**EXERCISE AIM**
Make an exact copy of the lines from the one holding "The image size is (782, 357)." through the end of the entries below, both ends kept, and of nothing else. Exclude pictures.

**DATA**
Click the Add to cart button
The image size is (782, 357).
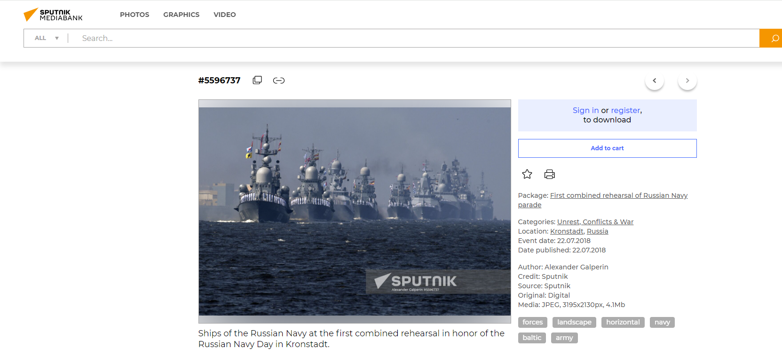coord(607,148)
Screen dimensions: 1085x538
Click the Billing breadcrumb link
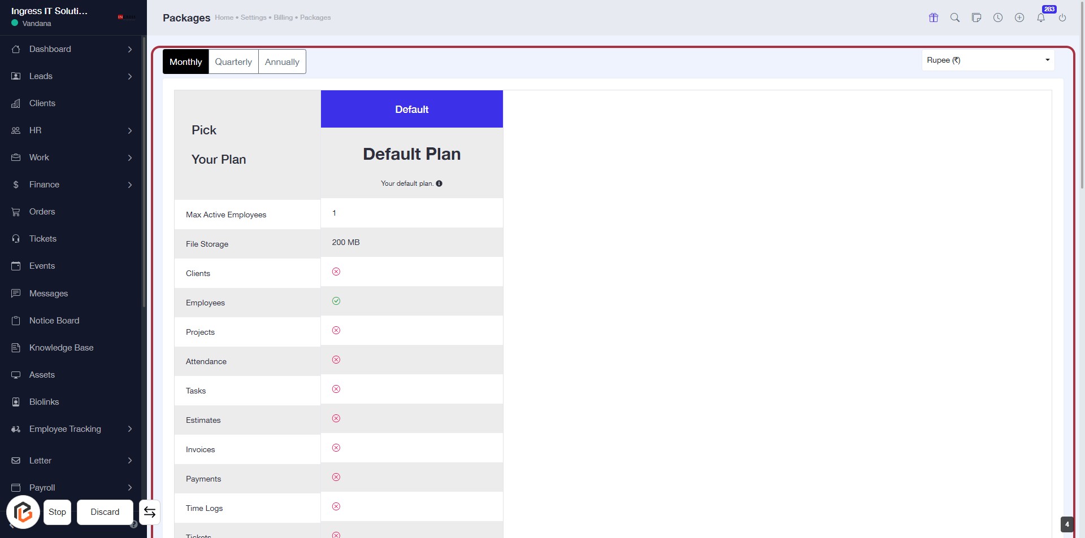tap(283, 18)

**SOLUTION FOR THIS PROBLEM**
The image size is (782, 357).
coord(607,148)
Screen dimensions: 1085x538
Click the Billing breadcrumb link
tap(283, 18)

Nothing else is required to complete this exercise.